Let’s take an approach that removes the perception that our challenge is good or bad.

Bringing mindfulness to our movements in class by practicing non-judgement in the discomforts we feel during our physical challenges can make it a positive habit in other areas of life. For example, this past week we began working on split stance lunges in barre. The invitation, or ‘goal’ is to do the sequence with our back knee just a couple inches from the floor. Halfway through the first-round I said to myself, ‘oh no, why did I do this? It’s really hard!’ For some reason I resist this type of discomfort.

 

How do we practice non-judgement during this challenge?

Even though it burns, even though it’s uncomfortable, can I still stay low? There’s no good or bad about it. Just a yes or no. For me, there is a point where I can say yes, and a point where it’s an absolute no. The goal is to maintain a low range of motion for all 3 sets. I find, that when my mind becomes consumed by the discomfort – that’s when I back off.
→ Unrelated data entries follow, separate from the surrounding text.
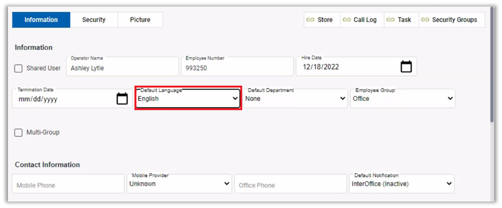
Task: Click the link icon beside Call Log
Action: pyautogui.click(x=346, y=20)
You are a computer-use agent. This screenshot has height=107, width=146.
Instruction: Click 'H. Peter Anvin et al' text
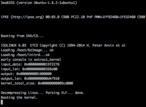pos(106,45)
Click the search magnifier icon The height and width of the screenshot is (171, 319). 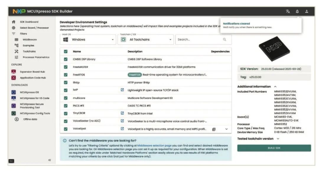[x=224, y=39]
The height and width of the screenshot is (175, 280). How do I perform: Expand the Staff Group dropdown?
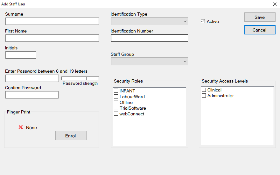point(150,62)
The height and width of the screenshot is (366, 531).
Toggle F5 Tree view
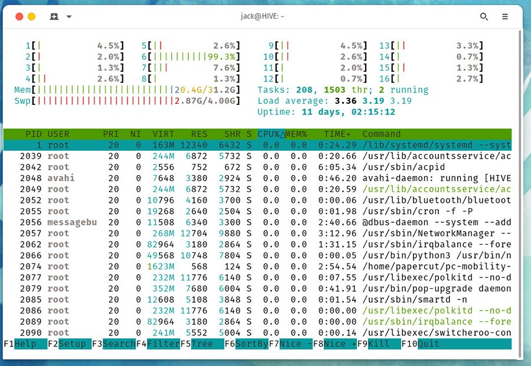point(202,344)
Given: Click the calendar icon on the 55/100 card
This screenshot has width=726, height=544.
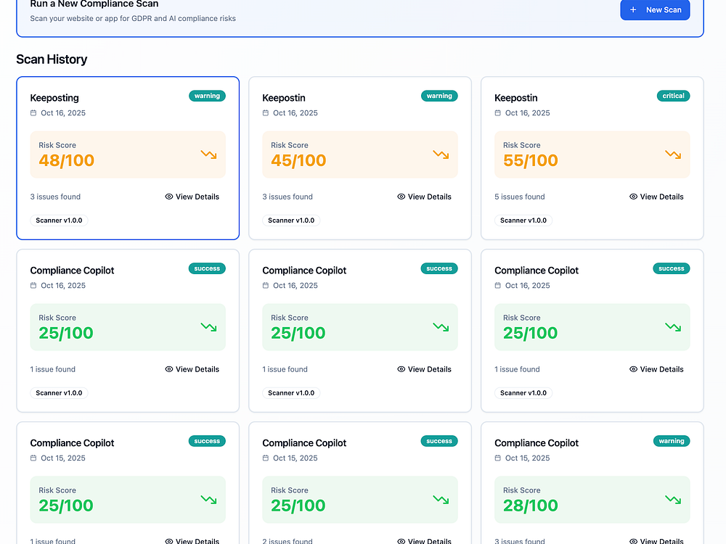Looking at the screenshot, I should (498, 113).
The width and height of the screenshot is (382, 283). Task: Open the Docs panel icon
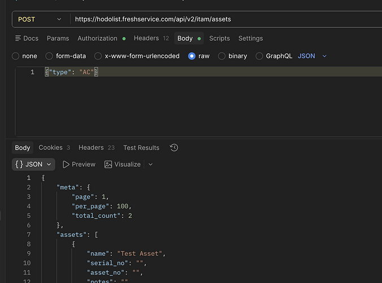18,38
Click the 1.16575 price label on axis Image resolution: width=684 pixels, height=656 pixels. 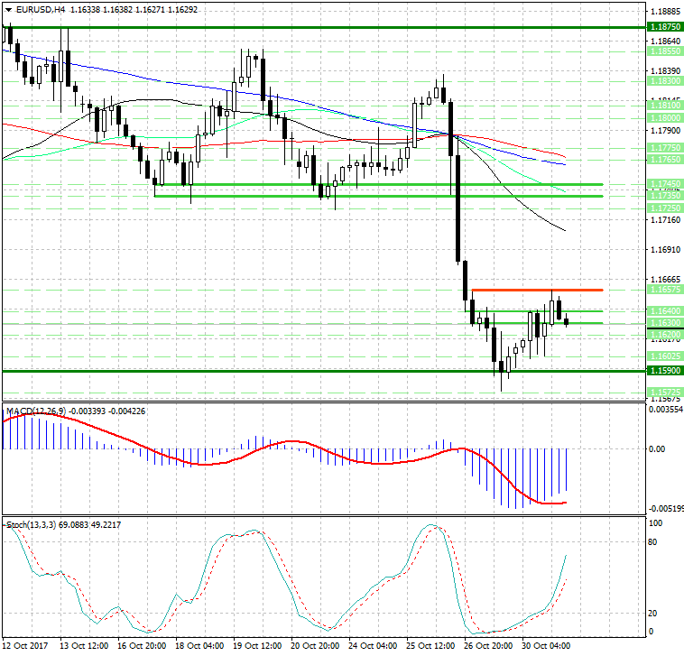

Sometimes this is a good thing to protect my knee from an injury, sometimes this is just a habit of stopping when it’s uncomfortable. Practicing non-judgement in the discomfort will enable me to perform the movement, by doing it at the intended range of motion for a little longer then I would have previously liked. Thus, my body will get stronger and more efficient, bringing me closer to my goal.

 

On the other side, if there’s a moment where the pain it too great, say my muscles are reaching their failure point, that’s ok too. I often hear people think ‘they are out of shape’ or ‘not strong enough’ if they need to take a break. NOT TRUE! When we mentally or emotionally resist what we cannot do, that energy can hold us back from actions to progress. Practicing non-judgment when you can’t perform the movement is a great way to accept where you are. If you accept what your body can and cannot do right now, it’s easier to take next steps toward your goal.

 

How does this increase our experience of body & life positivity?

When we resist our experience, what our bodies can and can’t do, that decreases our feelings about ourselves. When we think non-judgmentally and accept what we can and cannot do in the moment, that increases our positive feelings about our body.

 

In my social media post with last week’s newsletter, I shared that procrastination is a habit I would like to overcome. Things like organizing, or meeting deadlines. There is a minor resistance that builds into a bad habit of the procrastination cycle which then leads to feelings of being mad at myself for procrastinating. This is where the skill of being non-judgmental can help. While I practice the skill of non-judgment with my physical challenges in class, that good habit can flood over to the places I’m overly hard on myself.

How can applying this in your next workout empower you?